WHAT IS NEEDED
Retype the rows below without changes, starting with the first line and going on through the line that contains "Action: pos(635,279)". Leave the pictures out of your copy.

DATA SUPPLIED
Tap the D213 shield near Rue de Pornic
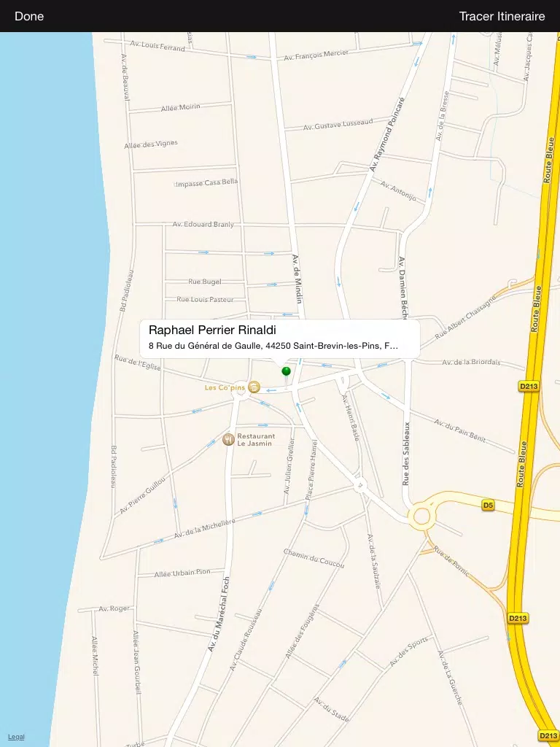 [518, 619]
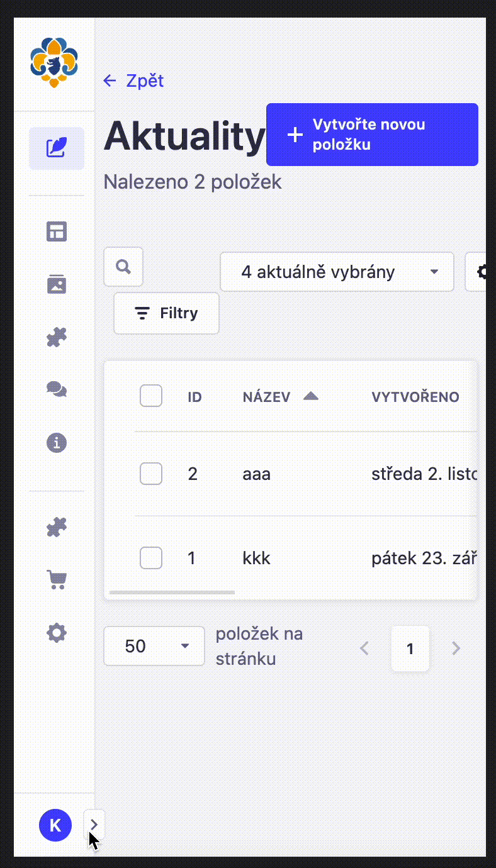Expand the sidebar with chevron arrow
Viewport: 496px width, 868px height.
(94, 825)
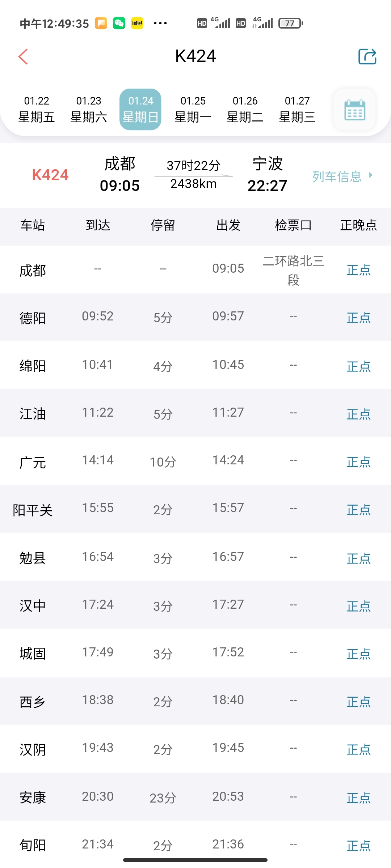Tap 正点 status for 广元 station
The height and width of the screenshot is (868, 391).
(358, 462)
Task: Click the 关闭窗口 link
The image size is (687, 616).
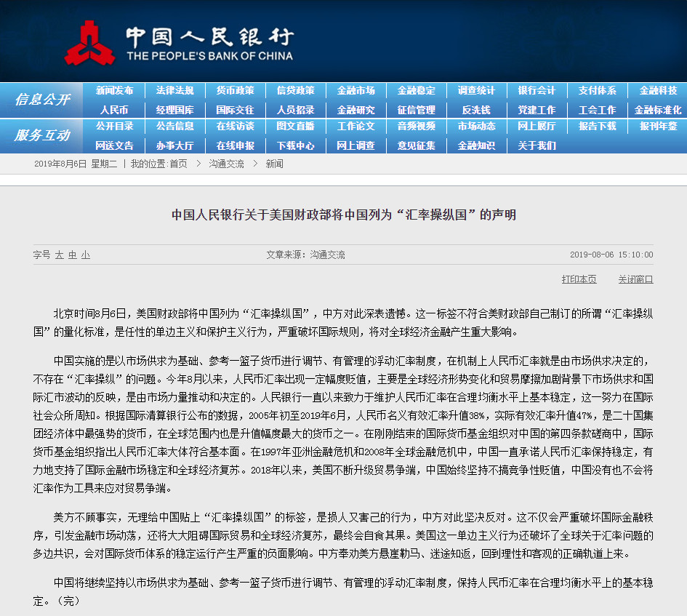Action: pos(635,279)
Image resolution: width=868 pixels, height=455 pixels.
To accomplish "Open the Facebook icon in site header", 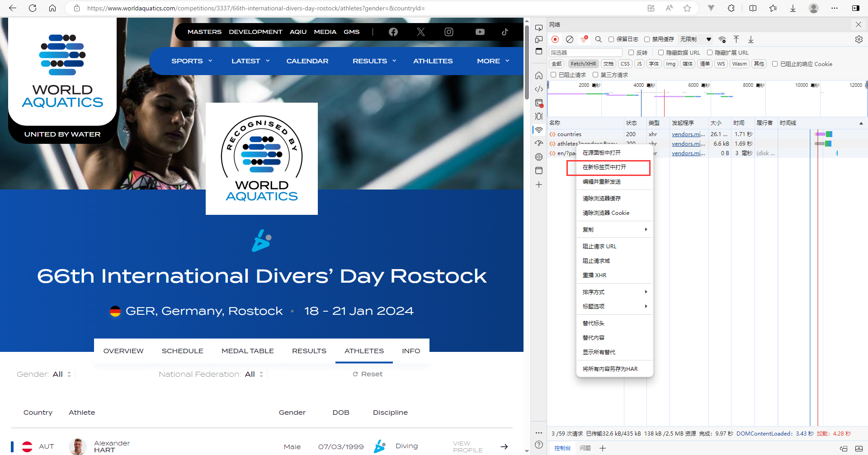I will click(x=393, y=32).
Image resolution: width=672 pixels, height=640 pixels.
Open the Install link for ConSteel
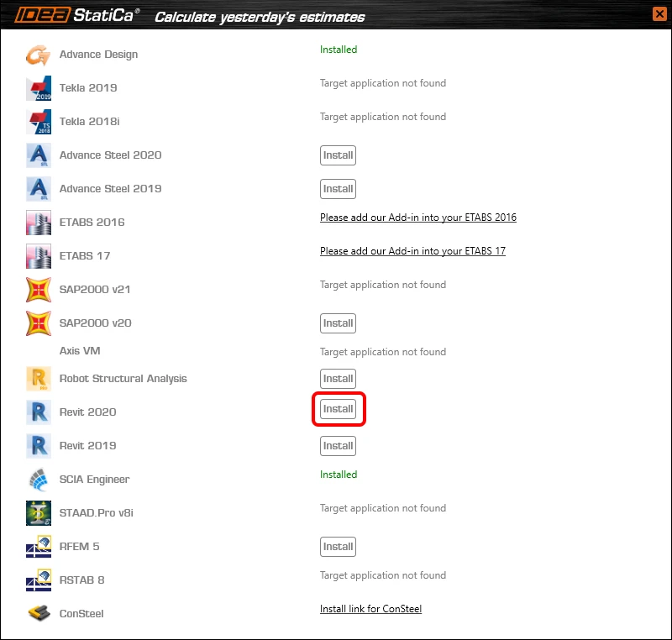click(370, 609)
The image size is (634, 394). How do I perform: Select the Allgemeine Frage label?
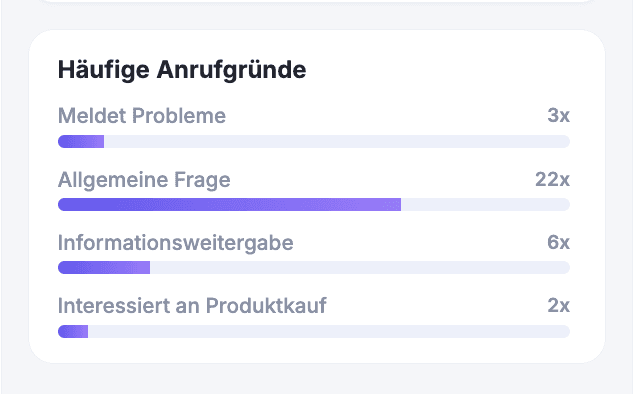144,180
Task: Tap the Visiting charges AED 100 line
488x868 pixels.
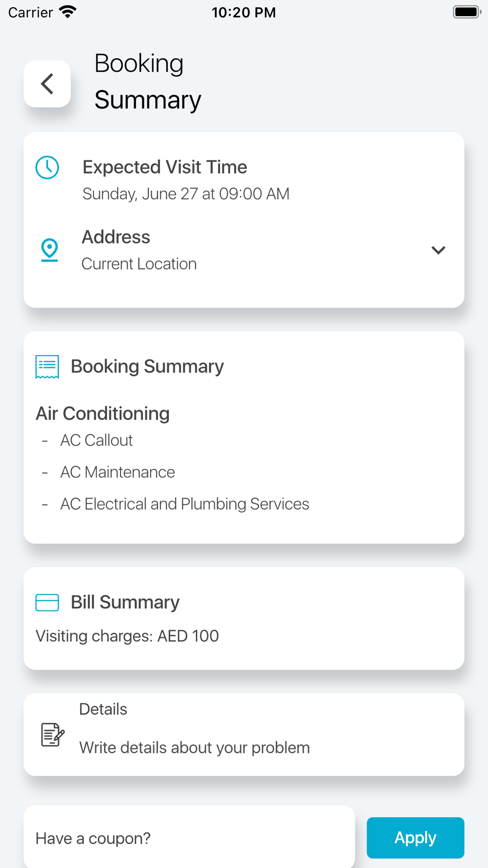Action: pos(127,636)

ANSWER FOR THIS EXERCISE
Tap the D213 shield near Rue de Pornic
 [518, 619]
Expand the sidebar with chevron arrow
Viewport: 496px width, 868px height.
(94, 825)
Tap 正点 status for 广元 station
The height and width of the screenshot is (868, 391).
(358, 462)
Task: Click the 关闭窗口 link
The image size is (687, 616).
Action: pos(635,279)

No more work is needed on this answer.